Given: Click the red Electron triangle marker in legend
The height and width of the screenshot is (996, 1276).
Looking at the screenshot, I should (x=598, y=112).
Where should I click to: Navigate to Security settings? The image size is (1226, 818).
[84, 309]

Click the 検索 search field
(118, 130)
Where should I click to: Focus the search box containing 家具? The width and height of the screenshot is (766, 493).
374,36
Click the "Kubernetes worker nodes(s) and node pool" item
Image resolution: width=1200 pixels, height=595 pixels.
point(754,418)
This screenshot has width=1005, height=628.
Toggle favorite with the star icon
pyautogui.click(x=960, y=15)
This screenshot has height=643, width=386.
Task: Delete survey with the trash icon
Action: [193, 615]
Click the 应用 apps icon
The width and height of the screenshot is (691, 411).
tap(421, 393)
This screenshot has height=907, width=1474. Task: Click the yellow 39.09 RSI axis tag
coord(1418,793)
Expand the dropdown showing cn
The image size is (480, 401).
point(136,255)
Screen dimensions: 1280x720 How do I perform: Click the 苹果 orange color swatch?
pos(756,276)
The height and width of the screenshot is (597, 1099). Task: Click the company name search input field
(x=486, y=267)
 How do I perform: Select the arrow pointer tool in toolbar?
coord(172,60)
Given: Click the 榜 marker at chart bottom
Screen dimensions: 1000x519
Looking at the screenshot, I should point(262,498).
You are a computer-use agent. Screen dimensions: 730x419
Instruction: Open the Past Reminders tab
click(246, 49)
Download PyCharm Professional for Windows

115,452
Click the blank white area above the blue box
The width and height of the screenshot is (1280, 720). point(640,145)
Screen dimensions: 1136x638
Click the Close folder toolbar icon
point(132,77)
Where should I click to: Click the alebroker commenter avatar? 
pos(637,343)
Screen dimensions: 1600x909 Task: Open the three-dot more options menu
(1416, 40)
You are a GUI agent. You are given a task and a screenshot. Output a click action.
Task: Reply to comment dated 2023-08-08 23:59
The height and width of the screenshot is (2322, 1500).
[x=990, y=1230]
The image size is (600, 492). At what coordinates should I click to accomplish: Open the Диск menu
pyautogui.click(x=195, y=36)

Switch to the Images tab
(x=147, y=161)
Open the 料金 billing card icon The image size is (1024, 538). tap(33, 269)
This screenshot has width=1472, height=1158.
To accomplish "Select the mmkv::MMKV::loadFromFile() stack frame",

--

| What is required |
Search the entries above for the string "marker", and report each line where it occurs.

| Written solution |
Given: Click the red Electron triangle marker in legend
Given: Click the 榜 marker at chart bottom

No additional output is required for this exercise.